The court voted 6-3 to uphold the law, but Scalia’s more extreme position did not prevail. Instead, a narrower opinion by Justice John Paul Stevens, allowing those facing severe burdens to go to court seeking exceptions to the law, prevailed.
The court will likely decide in a matter of weeks whether to take up a follow-on case to Crawford, considering North Carolina’s strict voting law. That law not only imposed a strict voter ID provision, it also cut back on early voting, eliminated some provisional voting, and stopped preregistration of 17- and 18-year-olds. The 4th Circuit held the law was enacted with a racially discriminatory intent in violation of the Voting Rights Act, with the North Carolina Legislature targeting it at African-American voters with “almost surgical precision.”
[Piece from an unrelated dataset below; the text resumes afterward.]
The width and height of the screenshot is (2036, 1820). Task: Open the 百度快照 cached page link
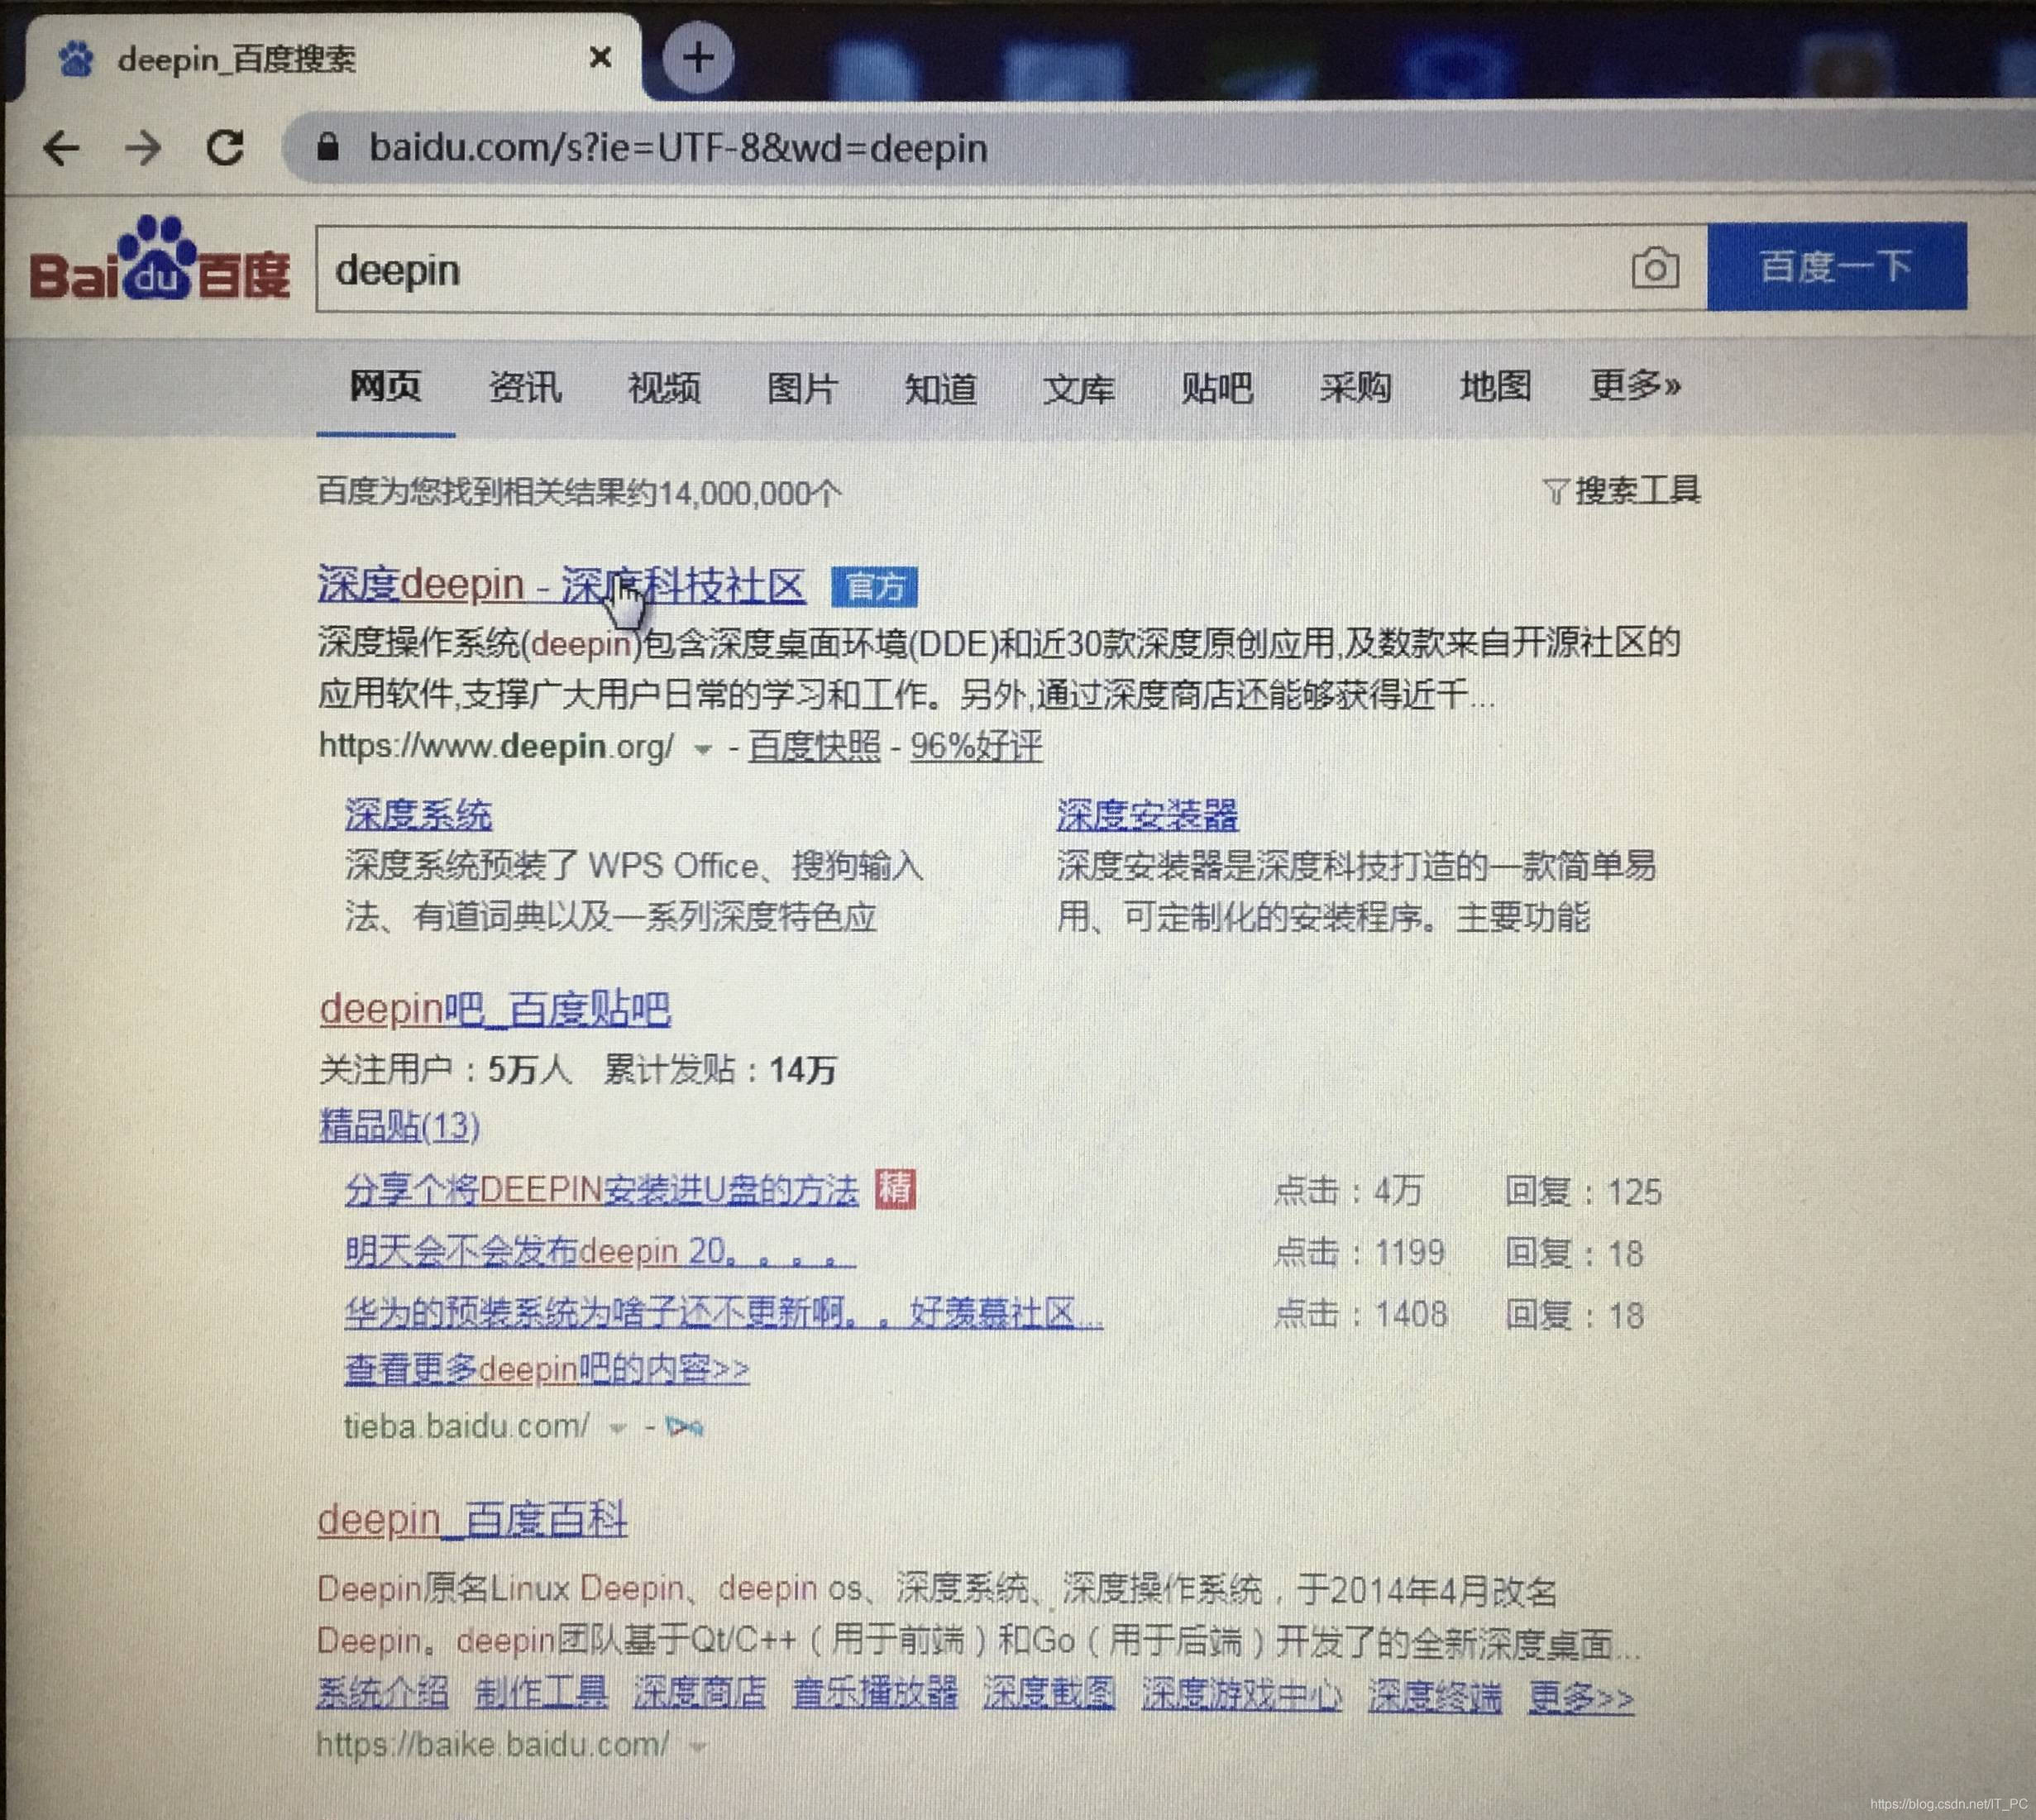click(814, 746)
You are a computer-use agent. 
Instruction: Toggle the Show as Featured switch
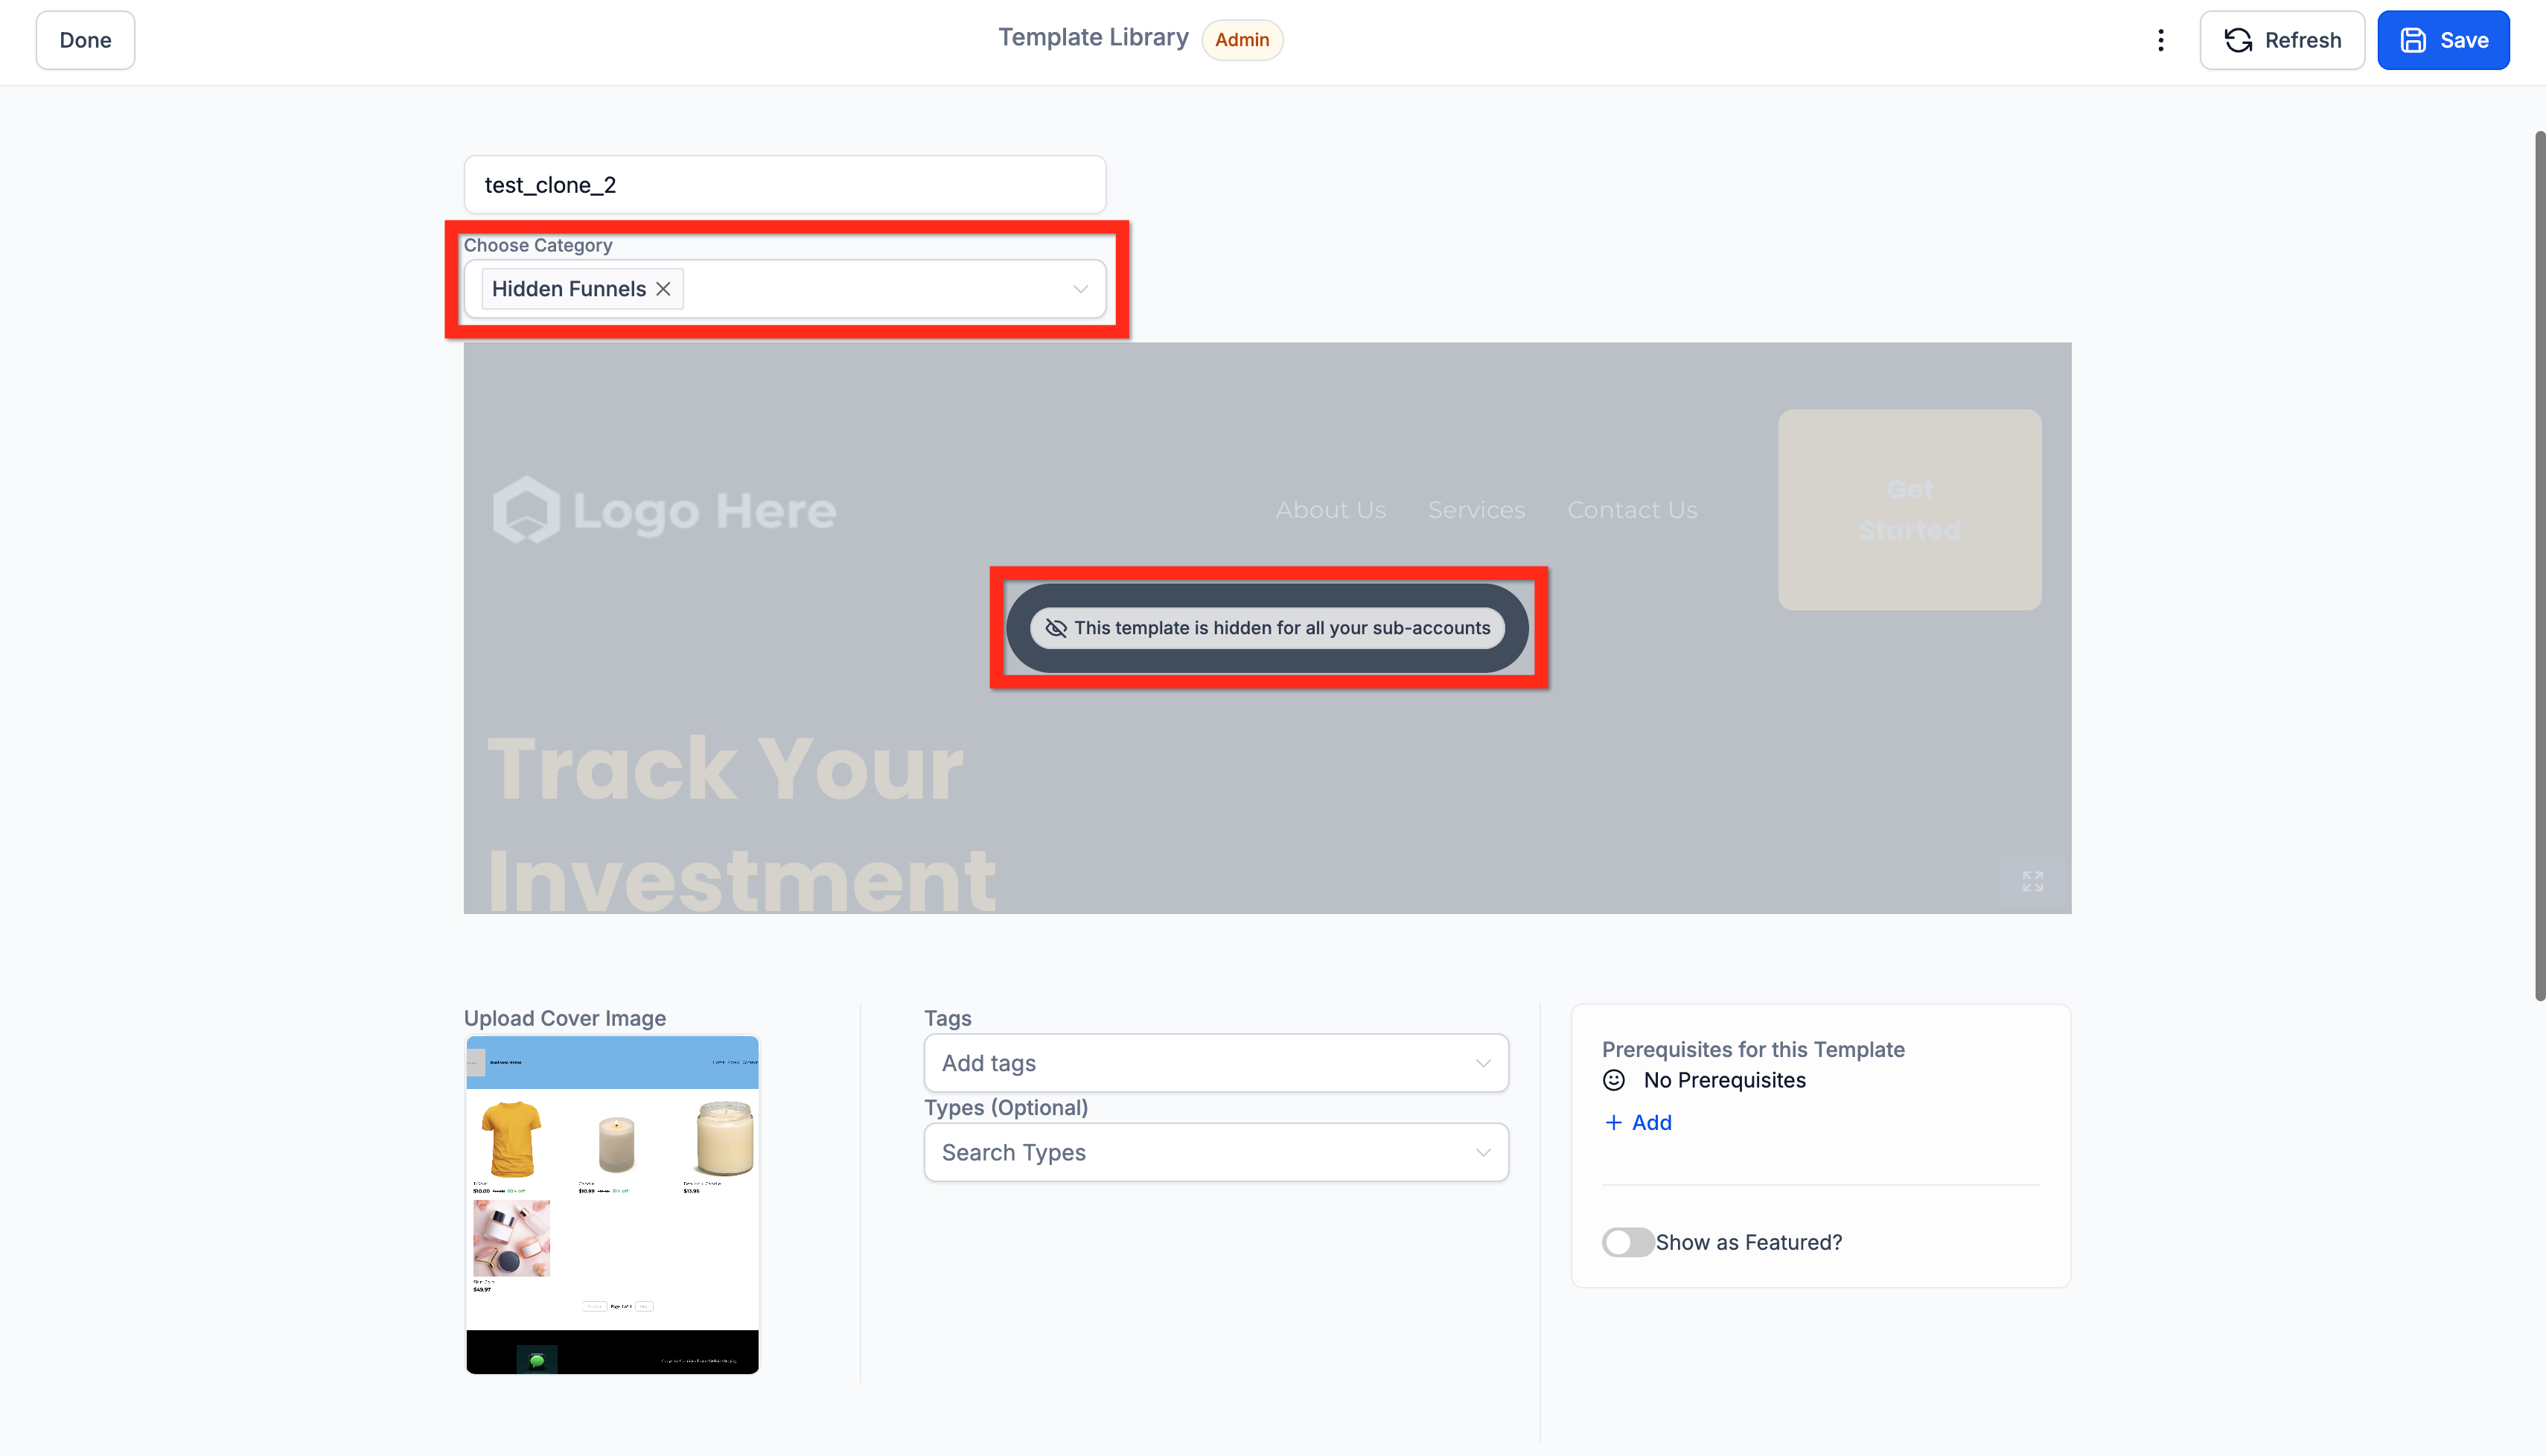1627,1242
We don’t have any direct information from his 10th Circuit opinions on how Gorsuch would view such a voting rights claim, but his general approach to interpretation and his overall conservativism suggest he would not likely side with the voting rights plaintiffs in this case. In a 2005 National Review article (which he recently called “probably one of his biggest mistakes,” though it is not clear why he now thinks so) he wrote that “the left” uses constitutional litigation too much to try to protect rights, rather than working through the political process. While Gorsuch may not go as far as Scalia in voting cases, it will be a good bet he will read the Voting Rights Act narrowly so as not to give extra protections to minority voters, seeing it as the left resorting to the courts to solve their problems.
No doubt, things are going to be very bad if one of the liberals or swing Justice Anthony Kennedy leaves the court while Trump is President. But the simple confirmation of Gorsuch would not restore the status quo. It would keep things moving in the very troubling direction they were going while Scalia was still on the court.